HAVING REGARD TO the Authority’s decision to open the formal investigation procedure 6EFTA Surveillance Authority Decision No 149/02/COL of 26 July 2002 regarding environmental tax measures (Norway), published in OJ L 31, 6.2.2003, p. 36 and EEA Supplement to the OJ No 8, 6.2.2003, p. 2.,

HAVING CALLED ON interested parties to submit their comments 7Notice informing EFTA States, EU Member States and interested parties of the opening decisions and inviting them to submit their comments thereto within two weeks from the publication of the notice, published in OJ C 105, 1.5.2003, p. 38 and EEA Supplement to the OJ No 22, 1.5.2003., pursuant to the provisions laid down in Chapter 5 of the Authority's State Aid Guidelines 8In particular, point 5.3.2. of the Guidelines., and having regard to their comments,

WHEREAS:

I. FACTS

A. Procedure

By decision of 26 July 2002, the Authority initiated the formal investigation procedure provided for under Article 1(2) in Part I of Protocol 3 to the Surveillance and Court Agreement.

By letter dated 26 July 2002 (Doc. No. 02-5603-D), which was also sent by fax to the Norwegian Mission to the European Union, the Authority invited the Norwegian Government to submit its comments to the opening decision and to provide the Authority with all information necessary to assess the measures in question. The answer from the Norwegian Government had to reach the Authority within two months from the notification of the decision (i.e. 26 September 2002).

A meeting between representatives from the Norwegian authorities and the Authority took place on 3 September 2002 in Brussels.
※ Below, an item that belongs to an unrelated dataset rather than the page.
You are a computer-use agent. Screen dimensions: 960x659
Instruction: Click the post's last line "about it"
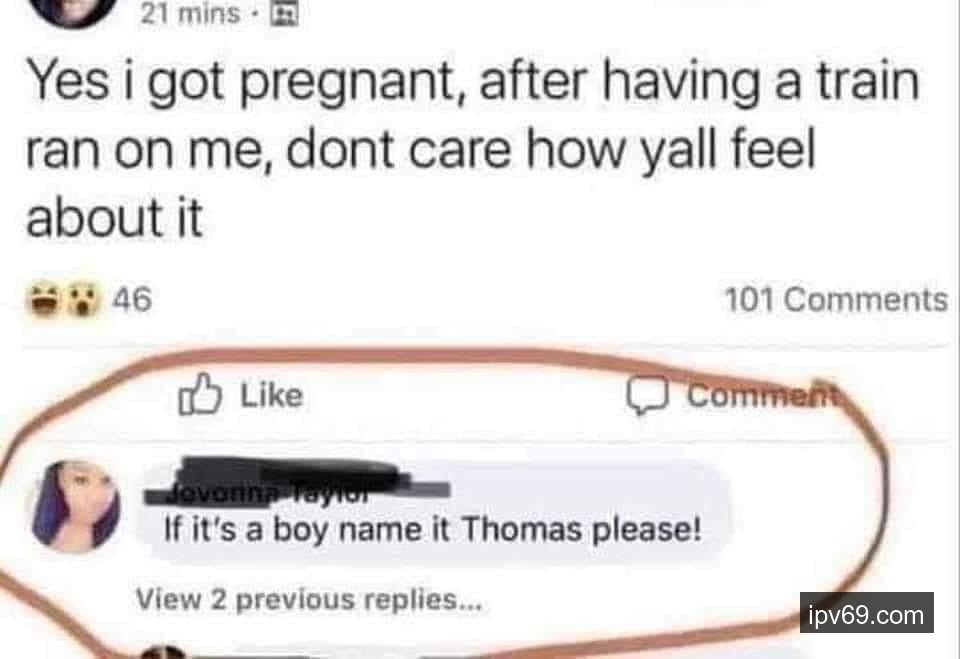click(114, 218)
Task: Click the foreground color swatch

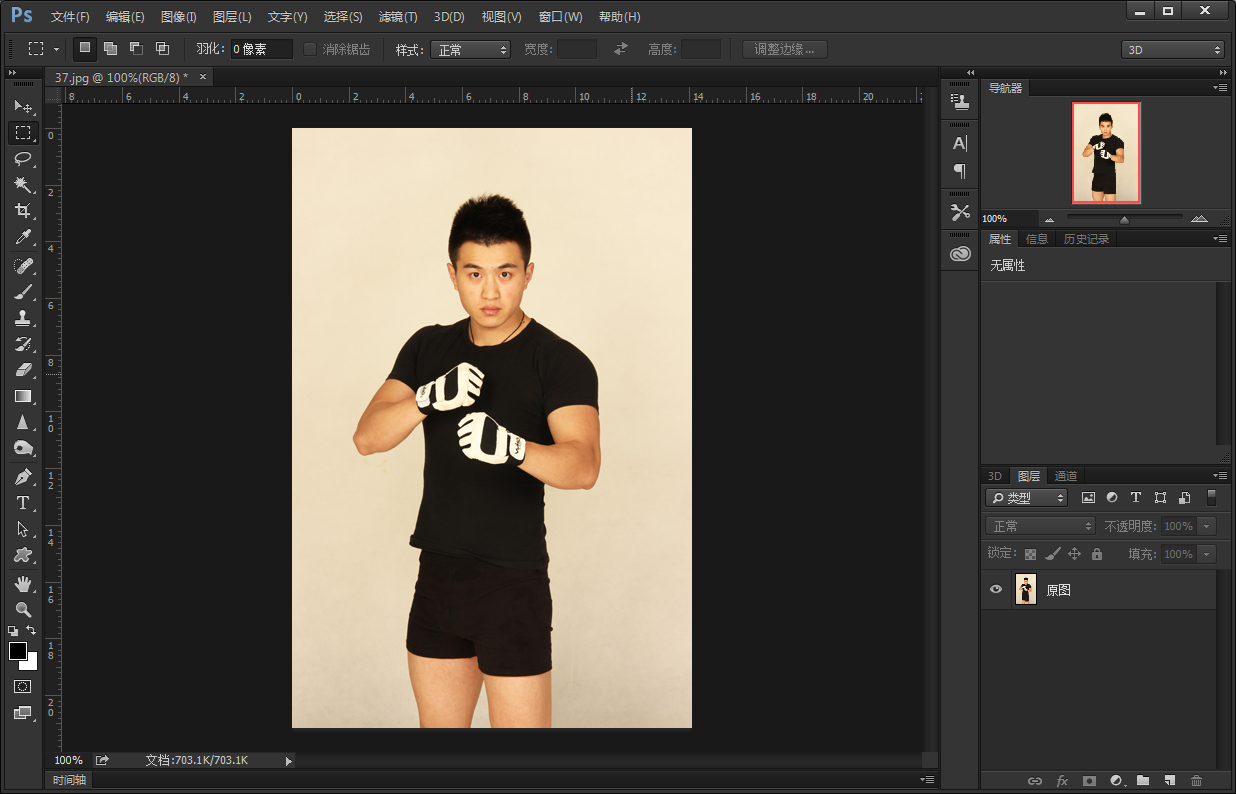Action: 17,651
Following an extension of the deadline, the Norwegian Government submitted its comments to the opening of the formal investigation procedure and submitted some additional information by letter from the Ministry of Finance dated 7 October 2002, received and registered by the Authority on 10 October 2002 (Doc. No. 02-7327-A).

At a meeting between the Authority and the Norwegian authorities, which took place on 22 October 2002 in Oslo, the Authority reminded the Norwegian Government of its obligation resulting from the Authority’s decision of 26 July 2002 “…to submit all information enabling the Authority to examine the compatibility of the tax measures in question with the EEA Agreement”.

The Norwegian Government submitted further information by letter from the Ministry of Trade and Industry dated 9 January 2003, forwarding a letter from the Ministry of Finance dated 19 December 2002, received and registered by the Authority on 15 January 2003 (Doc. No. 03-209-A).

By letter dated 24 January 2003 (Doc. No. 03-471-D), the Authority acknowledged receipt of the comments submitted by the Norwegian authorities in October 2002, as well as the additional information submitted by the Norwegian authorities in January 2003.

On 6 February 2003, the decision to open the formal investigation procedure was published in the EEA Section of the Official Journal of the European Communities and the EEA Supplement thereto 9See footnote 6..

In a letter from the Ministry of Trade and Industry dated 18 February 2003, received and registered by the Authority on 21 February 2003 (Doc. No. 03-952-A), the Norwegian Government submitted its views on the qualification of the measures as “existing aid”.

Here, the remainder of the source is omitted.